This week we are with the poetry of Denise Levertov (1923-1997)

Today’s Bible reading

Wisdom has built her house;
    she has set up its seven pillars.
She has prepared her meat and mixed her wine;
    she has also set her table.
She has sent out her servants, and she calls
    from the highest point of the city,
    “Let all who are simple come to my house!”
To those who have no sense she says,
    “Come, eat my food
    and drink the wine I have mixed.
Leave your simple ways and you will live;
    walk in the way of insight.” — Proverbs 9:1-6

More thoughts for meditation

Art allows us to look at our own destructive potential without despair.

‘I learned her name was Proverb.’

And the secret names
of all we meet who lead us deeper 
into our labyrinth
of valleys and mountains, twisting valleys
and steeper mountains –
their hidden names are always,
like Proverb, promises:
Rune, Omen, Fable, Parable,
those we meet for only 
one crucial moment, gaze to gaze,
or for years know and don’t recognize

but of whom later a word
sings back to us
as if from high among leaves,
still near but beyond sight

drawing us from tree to tree
towards the time and the unknown place
where we shall know 
what it is to arrive.

Denise Levertov met Thomas Merton, the famous Catholic Mystic author, only once. He died in Thailand before they could continue their friendship, but she was a big admirer of his writing. This poem references a Merton deep cut in the title, ‘I learned her name was Proverb’.

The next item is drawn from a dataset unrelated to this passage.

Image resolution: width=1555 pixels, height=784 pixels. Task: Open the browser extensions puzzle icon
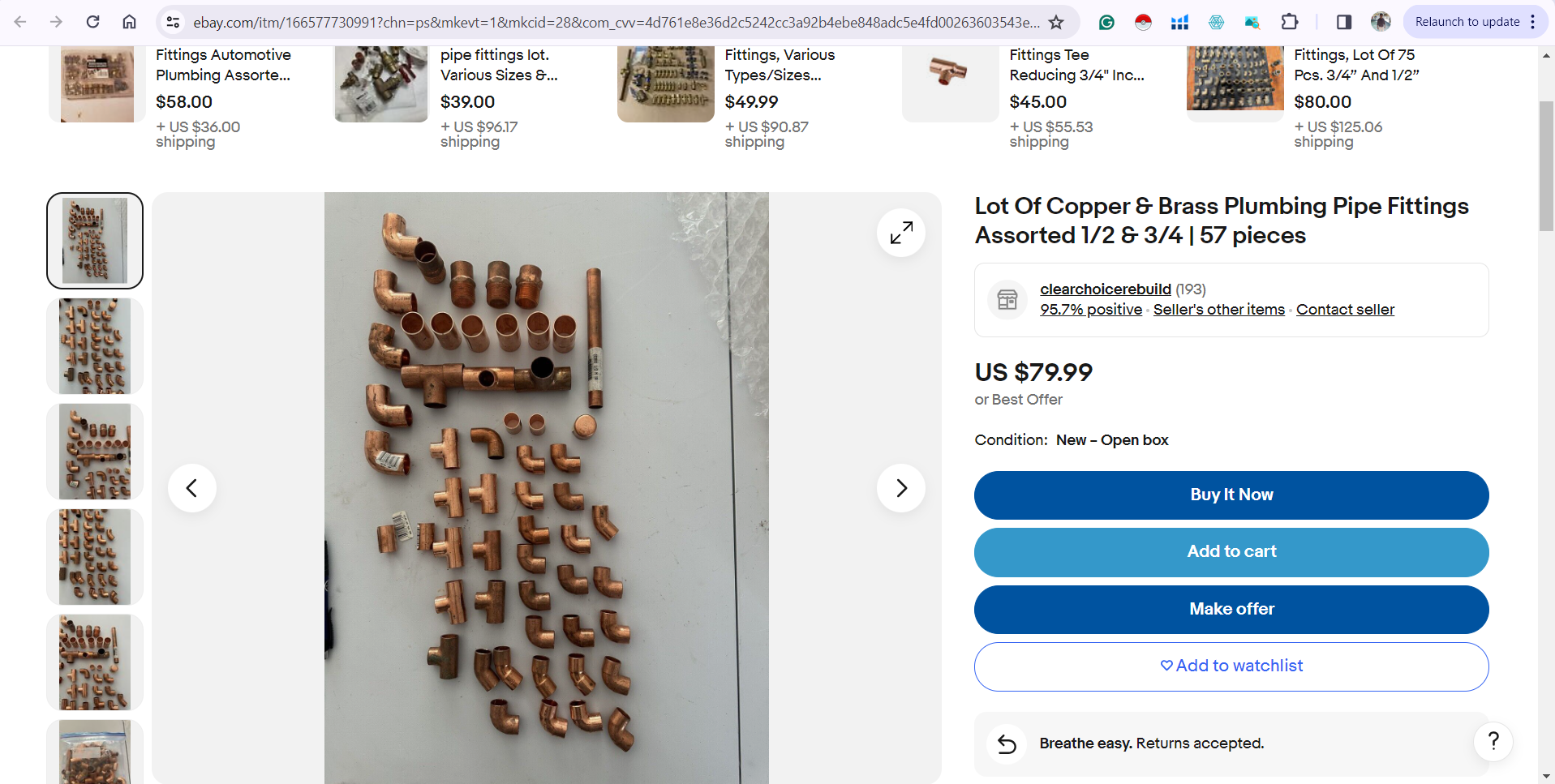(1289, 22)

In a letter to Boris Pasternak, Thomas Merton wrote: “One night I dreamt I was sitting with a very young Jewish girl of fourteen or fifteen, and that she suddenly manifested a very deep and pure affection for me and embraced me so that I was moved to the depths of my soul. I learned that her name was “Proverb” which I though very simple and beautiful… A few days later when I happened to be in a nearby city [Louisville]… I was walking alone in the crowded street and suddenly saw that everybody was Proverb and that in all of them shone her extraordinary beauty and purity and shyness, even though they did not know who they were and were perhaps ashamed of their names – because they were mocked on account of them. And they did not know their real identity as the Child so dear to God, from before the beginning, was playing in His sight all days, playing in the world” (from Superabundantly Alive: Thomas Merton’s Dance with the Feminine by Susan McCaslin and J.S Porter).

Merton’s dream has the same promise in it that Levertov sees in “Rune, Omen, Fable, Parable” named in her poem. The something more that was always there – the real identity – the true name. Poetry avoids the solidity that would make these stories trite and simplistic. Merton’s dream brushes the border of cute and almost loses me (as he often does), but Levertov’s reverence for him provides the grace I need to see what he is after and receive it for myself.

Belovedness is the gaze we always remember. If we were united with God in the beginning and have been given the promise that we will be with him in our ending, might we now, whether starting from the beginning or the end, accept our true name and be one with God, at least deep down? Like the bird whose song we know but cannot see there are these flashes of knowing when we see again what we had only glimpsed before. This is Presence. This is God with us. And once it happens several times, we can begin to expect it.

Suggestions for action

Can you recall the last time you felt that sudden recognition? That realization that you have been here before – here on this holy ground – here in your holy feet? Like spiritual déjà vu or a sacred understanding that cannot be well explained. Yes, that. Bring it to mind and gaze. If you haven’t had an experience like this or you’re not really sure what I mean. Trust the Spirit, and meditate on Proverbs 9:1-6 again. Pray for insight.